* EXERCISE AIM
If a line appears in the data below, it must appear in your answer exactly as given.

Dataset entries:
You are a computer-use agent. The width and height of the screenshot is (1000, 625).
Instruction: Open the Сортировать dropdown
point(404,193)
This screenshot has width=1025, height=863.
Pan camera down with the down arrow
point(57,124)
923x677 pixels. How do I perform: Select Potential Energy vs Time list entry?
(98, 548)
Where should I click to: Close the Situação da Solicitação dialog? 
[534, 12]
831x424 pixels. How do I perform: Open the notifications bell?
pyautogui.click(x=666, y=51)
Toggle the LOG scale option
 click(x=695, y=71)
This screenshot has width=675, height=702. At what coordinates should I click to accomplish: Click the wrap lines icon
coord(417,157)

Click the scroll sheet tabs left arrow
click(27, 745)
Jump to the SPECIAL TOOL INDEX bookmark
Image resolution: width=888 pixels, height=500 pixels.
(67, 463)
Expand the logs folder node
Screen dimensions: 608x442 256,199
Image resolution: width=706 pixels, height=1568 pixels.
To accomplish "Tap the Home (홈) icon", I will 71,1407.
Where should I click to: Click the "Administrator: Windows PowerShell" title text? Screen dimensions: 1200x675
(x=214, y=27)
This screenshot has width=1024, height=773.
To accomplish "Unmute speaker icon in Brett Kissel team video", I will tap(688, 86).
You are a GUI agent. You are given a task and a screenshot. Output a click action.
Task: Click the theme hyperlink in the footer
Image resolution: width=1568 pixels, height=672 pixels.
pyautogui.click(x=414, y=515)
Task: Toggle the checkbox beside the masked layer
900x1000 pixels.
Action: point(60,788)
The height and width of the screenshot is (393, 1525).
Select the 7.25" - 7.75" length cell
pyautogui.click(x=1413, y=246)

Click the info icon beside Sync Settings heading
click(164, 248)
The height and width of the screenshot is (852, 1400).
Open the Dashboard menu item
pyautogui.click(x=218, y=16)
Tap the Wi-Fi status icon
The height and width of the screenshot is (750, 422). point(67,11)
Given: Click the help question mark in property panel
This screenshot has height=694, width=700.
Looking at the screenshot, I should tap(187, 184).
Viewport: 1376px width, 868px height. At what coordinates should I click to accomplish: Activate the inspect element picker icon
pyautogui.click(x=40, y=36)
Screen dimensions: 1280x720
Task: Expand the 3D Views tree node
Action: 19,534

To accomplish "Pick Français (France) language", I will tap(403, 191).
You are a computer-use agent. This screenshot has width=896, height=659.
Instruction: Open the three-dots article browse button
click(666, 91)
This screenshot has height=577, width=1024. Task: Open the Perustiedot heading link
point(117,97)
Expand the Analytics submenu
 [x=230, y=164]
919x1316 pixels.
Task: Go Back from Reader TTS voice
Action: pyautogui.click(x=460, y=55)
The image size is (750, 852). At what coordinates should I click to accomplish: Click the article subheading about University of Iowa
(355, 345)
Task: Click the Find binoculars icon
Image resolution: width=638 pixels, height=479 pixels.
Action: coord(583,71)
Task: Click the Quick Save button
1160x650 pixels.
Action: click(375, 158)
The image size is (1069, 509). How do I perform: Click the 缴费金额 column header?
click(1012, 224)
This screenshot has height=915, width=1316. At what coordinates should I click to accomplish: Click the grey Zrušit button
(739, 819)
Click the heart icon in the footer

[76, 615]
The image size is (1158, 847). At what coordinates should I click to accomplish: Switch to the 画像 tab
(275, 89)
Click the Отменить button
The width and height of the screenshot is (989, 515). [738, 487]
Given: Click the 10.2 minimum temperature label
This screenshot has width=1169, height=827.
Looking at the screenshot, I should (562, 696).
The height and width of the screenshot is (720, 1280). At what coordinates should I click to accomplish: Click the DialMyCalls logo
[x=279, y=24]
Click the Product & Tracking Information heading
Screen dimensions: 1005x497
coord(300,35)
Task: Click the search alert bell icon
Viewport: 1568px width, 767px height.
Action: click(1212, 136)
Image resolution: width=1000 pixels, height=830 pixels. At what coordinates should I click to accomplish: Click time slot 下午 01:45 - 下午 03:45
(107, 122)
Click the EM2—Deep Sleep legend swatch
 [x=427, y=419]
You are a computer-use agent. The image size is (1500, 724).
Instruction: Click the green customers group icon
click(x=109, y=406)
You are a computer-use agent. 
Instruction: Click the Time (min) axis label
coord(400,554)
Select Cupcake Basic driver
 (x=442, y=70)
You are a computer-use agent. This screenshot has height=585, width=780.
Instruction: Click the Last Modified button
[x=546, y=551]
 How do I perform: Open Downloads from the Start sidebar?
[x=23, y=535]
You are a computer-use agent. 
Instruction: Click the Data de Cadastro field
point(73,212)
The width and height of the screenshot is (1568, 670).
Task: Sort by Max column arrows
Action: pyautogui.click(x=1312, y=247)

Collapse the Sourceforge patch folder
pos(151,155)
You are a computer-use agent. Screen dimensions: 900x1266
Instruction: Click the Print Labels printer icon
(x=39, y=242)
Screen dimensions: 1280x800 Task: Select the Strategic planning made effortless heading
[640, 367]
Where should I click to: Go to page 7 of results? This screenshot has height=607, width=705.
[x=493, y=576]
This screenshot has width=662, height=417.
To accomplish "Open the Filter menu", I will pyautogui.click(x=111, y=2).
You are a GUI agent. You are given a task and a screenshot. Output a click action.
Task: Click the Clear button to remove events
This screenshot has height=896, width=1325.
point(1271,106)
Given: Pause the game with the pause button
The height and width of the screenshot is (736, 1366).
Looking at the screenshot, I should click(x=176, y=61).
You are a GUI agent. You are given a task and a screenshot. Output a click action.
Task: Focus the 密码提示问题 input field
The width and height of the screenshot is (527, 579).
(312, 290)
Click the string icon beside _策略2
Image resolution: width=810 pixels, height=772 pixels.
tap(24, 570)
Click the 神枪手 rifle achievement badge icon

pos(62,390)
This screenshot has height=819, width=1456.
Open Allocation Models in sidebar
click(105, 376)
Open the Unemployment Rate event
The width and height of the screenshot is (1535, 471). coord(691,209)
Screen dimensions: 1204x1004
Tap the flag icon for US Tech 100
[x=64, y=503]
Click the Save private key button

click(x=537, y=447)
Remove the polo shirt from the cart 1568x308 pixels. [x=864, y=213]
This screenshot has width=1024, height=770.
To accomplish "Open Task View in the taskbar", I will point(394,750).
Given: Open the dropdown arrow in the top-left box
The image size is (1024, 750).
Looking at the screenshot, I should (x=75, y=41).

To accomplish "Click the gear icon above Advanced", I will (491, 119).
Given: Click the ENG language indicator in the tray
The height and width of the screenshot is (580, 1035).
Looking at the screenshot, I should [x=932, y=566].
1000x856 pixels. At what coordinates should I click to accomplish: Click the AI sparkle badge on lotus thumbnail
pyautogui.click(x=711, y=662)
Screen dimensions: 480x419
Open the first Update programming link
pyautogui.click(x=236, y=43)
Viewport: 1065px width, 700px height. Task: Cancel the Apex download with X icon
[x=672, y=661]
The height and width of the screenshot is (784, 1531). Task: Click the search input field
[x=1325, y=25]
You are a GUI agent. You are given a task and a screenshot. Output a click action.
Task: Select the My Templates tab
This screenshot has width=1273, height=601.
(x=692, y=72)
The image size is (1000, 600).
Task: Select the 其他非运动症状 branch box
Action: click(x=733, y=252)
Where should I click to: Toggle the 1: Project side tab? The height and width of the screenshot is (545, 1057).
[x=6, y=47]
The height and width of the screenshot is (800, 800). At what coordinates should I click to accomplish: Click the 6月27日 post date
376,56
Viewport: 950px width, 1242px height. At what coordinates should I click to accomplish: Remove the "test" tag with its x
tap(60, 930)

* EXERCISE OUTPUT
You are a computer-use agent. The width and height of the screenshot is (1000, 625).
Instruction: Open the Сортировать dropdown
point(404,193)
This screenshot has width=1025, height=863.
Pan camera down with the down arrow
point(57,124)
923x677 pixels. How do I perform: Select Potential Energy vs Time list entry?
(98, 548)
Where should I click to: Close the Situação da Solicitação dialog? 
[534, 12]
831x424 pixels. How do I perform: Open the notifications bell?
pyautogui.click(x=666, y=51)
Toggle the LOG scale option
 click(x=695, y=71)
This screenshot has width=675, height=702. At what coordinates should I click to accomplish: Click the wrap lines icon
coord(417,157)

Click the scroll sheet tabs left arrow
click(27, 745)
Jump to the SPECIAL TOOL INDEX bookmark
Image resolution: width=888 pixels, height=500 pixels.
(67, 463)
Expand the logs folder node
Screen dimensions: 608x442 256,199
Image resolution: width=706 pixels, height=1568 pixels.
To accomplish "Tap the Home (홈) icon", I will 71,1407.
Where should I click to: Click the "Administrator: Windows PowerShell" title text? Screen dimensions: 1200x675
(x=214, y=27)
This screenshot has width=1024, height=773.
To accomplish "Unmute speaker icon in Brett Kissel team video", I will tap(688, 86).
You are a GUI agent. You are given a task and a screenshot. Output a click action.
Task: Click the theme hyperlink in the footer
Image resolution: width=1568 pixels, height=672 pixels.
pyautogui.click(x=414, y=515)
Task: Toggle the checkbox beside the masked layer
900x1000 pixels.
Action: point(60,788)
The height and width of the screenshot is (393, 1525).
Select the 7.25" - 7.75" length cell
pyautogui.click(x=1413, y=246)

Click the info icon beside Sync Settings heading
click(164, 248)
The height and width of the screenshot is (852, 1400).
Open the Dashboard menu item
pyautogui.click(x=218, y=16)
Tap the Wi-Fi status icon
The height and width of the screenshot is (750, 422). point(67,11)
Given: Click the help question mark in property panel
This screenshot has height=694, width=700.
Looking at the screenshot, I should tap(187, 184).
Viewport: 1376px width, 868px height. At what coordinates should I click to accomplish: Activate the inspect element picker icon
pyautogui.click(x=40, y=36)
Screen dimensions: 1280x720
Task: Expand the 3D Views tree node
Action: 19,534

To accomplish "Pick Français (France) language", I will tap(403, 191).
You are a computer-use agent. This screenshot has width=896, height=659.
Instruction: Open the three-dots article browse button
click(666, 91)
This screenshot has height=577, width=1024. Task: Open the Perustiedot heading link
point(117,97)
Expand the Analytics submenu
 [x=230, y=164]
919x1316 pixels.
Task: Go Back from Reader TTS voice
Action: pyautogui.click(x=460, y=55)
The image size is (750, 852). At what coordinates should I click to accomplish: Click the article subheading about University of Iowa
(355, 345)
Task: Click the Find binoculars icon
Image resolution: width=638 pixels, height=479 pixels.
Action: coord(583,71)
Task: Click the Quick Save button
1160x650 pixels.
Action: click(375, 158)
The image size is (1069, 509). How do I perform: Click the 缴费金额 column header?
click(1012, 224)
This screenshot has height=915, width=1316. At what coordinates should I click to accomplish: Click the grey Zrušit button
(739, 819)
Click the heart icon in the footer

[76, 615]
The image size is (1158, 847). At what coordinates should I click to accomplish: Switch to the 画像 tab
(275, 89)
Click the Отменить button
The width and height of the screenshot is (989, 515). [738, 487]
Given: Click the 10.2 minimum temperature label
This screenshot has width=1169, height=827.
Looking at the screenshot, I should (562, 696).
The height and width of the screenshot is (720, 1280). At what coordinates should I click to accomplish: Click the DialMyCalls logo
[x=279, y=24]
Click the Product & Tracking Information heading
Screen dimensions: 1005x497
coord(300,35)
Task: Click the search alert bell icon
Viewport: 1568px width, 767px height.
Action: click(1212, 136)
Image resolution: width=1000 pixels, height=830 pixels. At what coordinates should I click to accomplish: Click time slot 下午 01:45 - 下午 03:45
(107, 122)
Click the EM2—Deep Sleep legend swatch
 [x=427, y=419]
You are a computer-use agent. The image size is (1500, 724).
Instruction: Click the green customers group icon
click(x=109, y=406)
You are a computer-use agent. 
Instruction: Click the Time (min) axis label
coord(400,554)
Select Cupcake Basic driver
 (x=442, y=70)
You are a computer-use agent. This screenshot has height=585, width=780.
Instruction: Click the Last Modified button
[x=546, y=551]
 How do I perform: Open Downloads from the Start sidebar?
[x=23, y=535]
You are a computer-use agent. 
Instruction: Click the Data de Cadastro field
point(73,212)
The width and height of the screenshot is (1568, 670).
Task: Sort by Max column arrows
Action: pyautogui.click(x=1312, y=247)

Collapse the Sourceforge patch folder
pos(151,155)
You are a computer-use agent. Screen dimensions: 900x1266
Instruction: Click the Print Labels printer icon
(x=39, y=242)
Screen dimensions: 1280x800 Task: Select the Strategic planning made effortless heading
[640, 367]
Where should I click to: Go to page 7 of results? This screenshot has height=607, width=705.
[x=493, y=576]
This screenshot has width=662, height=417.
To accomplish "Open the Filter menu", I will pyautogui.click(x=111, y=2).
You are a GUI agent. You are given a task and a screenshot. Output a click action.
Task: Click the Clear button to remove events
This screenshot has height=896, width=1325.
point(1271,106)
Given: Pause the game with the pause button
The height and width of the screenshot is (736, 1366).
Looking at the screenshot, I should click(x=176, y=61).
You are a GUI agent. You are given a task and a screenshot. Output a click action.
Task: Focus the 密码提示问题 input field
The width and height of the screenshot is (527, 579).
(312, 290)
Click the string icon beside _策略2
Image resolution: width=810 pixels, height=772 pixels.
tap(24, 570)
Click the 神枪手 rifle achievement badge icon

pos(62,390)
This screenshot has height=819, width=1456.
Open Allocation Models in sidebar
click(105, 376)
Open the Unemployment Rate event
The width and height of the screenshot is (1535, 471). coord(691,209)
Screen dimensions: 1204x1004
Tap the flag icon for US Tech 100
[x=64, y=503]
Click the Save private key button

click(x=537, y=447)
Remove the polo shirt from the cart 1568x308 pixels. [x=864, y=213]
This screenshot has width=1024, height=770.
To accomplish "Open Task View in the taskbar", I will point(394,750).
Given: Open the dropdown arrow in the top-left box
The image size is (1024, 750).
Looking at the screenshot, I should (x=75, y=41).

To accomplish "Click the gear icon above Advanced", I will (491, 119).
Given: Click the ENG language indicator in the tray
The height and width of the screenshot is (580, 1035).
Looking at the screenshot, I should [x=932, y=566].
1000x856 pixels. At what coordinates should I click to accomplish: Click the AI sparkle badge on lotus thumbnail
pyautogui.click(x=711, y=662)
Screen dimensions: 480x419
Open the first Update programming link
pyautogui.click(x=236, y=43)
Viewport: 1065px width, 700px height. Task: Cancel the Apex download with X icon
[x=672, y=661]
The height and width of the screenshot is (784, 1531). Task: Click the search input field
[x=1325, y=25]
You are a GUI agent. You are given a task and a screenshot. Output a click action.
Task: Select the My Templates tab
This screenshot has width=1273, height=601.
(x=692, y=72)
The image size is (1000, 600).
Task: Select the 其他非运动症状 branch box
Action: click(x=733, y=252)
Where should I click to: Toggle the 1: Project side tab? The height and width of the screenshot is (545, 1057).
[x=6, y=47]
The height and width of the screenshot is (800, 800). At what coordinates should I click to accomplish: Click the 6月27日 post date
376,56
Viewport: 950px width, 1242px height. At what coordinates should I click to accomplish: Remove the "test" tag with its x
tap(60, 930)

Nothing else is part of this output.